Kommentar Waffenlieferungen an Türkei: Wahlkampf mit Pausentaste
Sigmar Gabriels Erklärung, Waffenlieferungen an die Türkei seien „on hold“, ist reiner Wahlkampf. Die CDU hält mit „Sicherheitsinteressen“ dagegen.
E s ist schon erstaunlich, was im Wahlkampf so alles möglich ist. Der Bundesaußenminister (SPD) zum Beispiel gibt öffentlich bekannt, dass die Große Koalition fast alle Rüstungsexporte in die Türkei auf Eis gelegt habe. Bemerkenswert dabei ist vor allem seine Wortwahl. „Die großen Anträge, die die Türkei derzeit an uns stellt – und das sind wirklich nicht wenige –, haben wir alle on hold gestellt“, hat Sigmar Gabriel bei einer Veranstaltung des Handelsblatts erklärt. Klingt irgendwie mutig, ist aber höchstens halb forsch.
Denn „on hold“, das bedeutet ja nichts weiter, als dass Schwarz-Rot bei den Rüstungsexporten erst mal nur die Pausen- und nicht die Stopptaste gedrückt hat. Es handelt sich also um eine sprachliche Umschreibung für politisches Abwarten. Von konsequenter Verweigerung von Kriegsmaterial für einen autoritären Machthaber kann weiß Gott keine Rede sein. Auch die SPD möchte sich nicht den Zorn der deutschen Rüstungsindustrie einhandeln. Wer weiß, ob die Sozialdemokraten nicht doch wieder in der nächsten Regierung sitzen.
Dass diese Koalition definitiv an ihrem Ende angelangt ist und es den einst Verbündeten aktuell wirklich nur noch um Wählerstimmen geht, ist auch deutlich an der Reaktion der Union abzulesen. Deren außenpolitischer Sprecher widersprach dem Außenminister nämlich umgehend. Die Solidarität in der Nato gebiete, so Jürgen Hardt, Wünsche der Türkei nach Rüstungslieferungen grundsätzlich wohlwollend zu prüfen und umzusetzen. Alles andere würde die Nato schwächen und deutsche Sicherheitsinteressen gefährden.
Es ist dies das übliche Überwältigungs-Wording, das die Union immer dann in Anschlag bringt, wenn ihre Unterstützer aus Industrie und Arbeitgeberschaft verprellt werden könnten. „Deutsche Sicherheitsinteressen“ – wer mag die schon gefährden?

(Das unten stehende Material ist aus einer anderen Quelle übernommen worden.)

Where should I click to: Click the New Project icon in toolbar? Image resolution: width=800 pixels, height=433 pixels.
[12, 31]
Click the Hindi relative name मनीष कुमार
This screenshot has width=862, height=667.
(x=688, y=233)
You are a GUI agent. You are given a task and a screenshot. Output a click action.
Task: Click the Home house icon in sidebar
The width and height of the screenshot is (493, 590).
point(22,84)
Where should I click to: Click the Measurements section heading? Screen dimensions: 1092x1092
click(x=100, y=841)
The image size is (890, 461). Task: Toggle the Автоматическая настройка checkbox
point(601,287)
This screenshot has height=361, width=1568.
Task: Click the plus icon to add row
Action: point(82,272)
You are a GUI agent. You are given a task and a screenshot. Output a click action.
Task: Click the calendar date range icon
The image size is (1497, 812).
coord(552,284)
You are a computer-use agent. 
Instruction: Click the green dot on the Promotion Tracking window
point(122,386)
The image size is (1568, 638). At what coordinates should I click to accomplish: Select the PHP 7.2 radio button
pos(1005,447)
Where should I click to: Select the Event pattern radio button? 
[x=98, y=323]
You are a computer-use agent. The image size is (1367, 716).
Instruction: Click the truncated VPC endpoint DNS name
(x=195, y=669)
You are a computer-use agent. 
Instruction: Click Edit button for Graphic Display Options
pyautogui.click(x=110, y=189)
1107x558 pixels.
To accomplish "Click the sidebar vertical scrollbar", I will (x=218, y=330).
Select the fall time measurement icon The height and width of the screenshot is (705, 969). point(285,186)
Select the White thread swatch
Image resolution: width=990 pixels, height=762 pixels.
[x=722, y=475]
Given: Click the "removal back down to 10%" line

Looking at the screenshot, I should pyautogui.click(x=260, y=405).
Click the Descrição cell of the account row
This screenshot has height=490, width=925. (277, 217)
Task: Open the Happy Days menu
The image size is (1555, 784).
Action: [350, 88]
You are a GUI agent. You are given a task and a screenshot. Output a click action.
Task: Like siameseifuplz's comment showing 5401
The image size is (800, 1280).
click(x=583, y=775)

Von Koalitionsdisziplin ist nichts mehr zu spüren. Warum auch? Anderthalb Wochen vor der Bundestagswahl spielen die politischen Akteure einzig für das Publikum. Wichtig ist nur, Unterschiede sichtbar zu machen und die Wählerschaft zu einer Wir-oder-die-Entscheidung zu drängen. Dass dies bei einem solch ernsten Thema wie dem Umgang mit der Türkei versucht wird, lässt Arges für die Koalitionsverhandlungen befürchten – zwischen wem auch immer.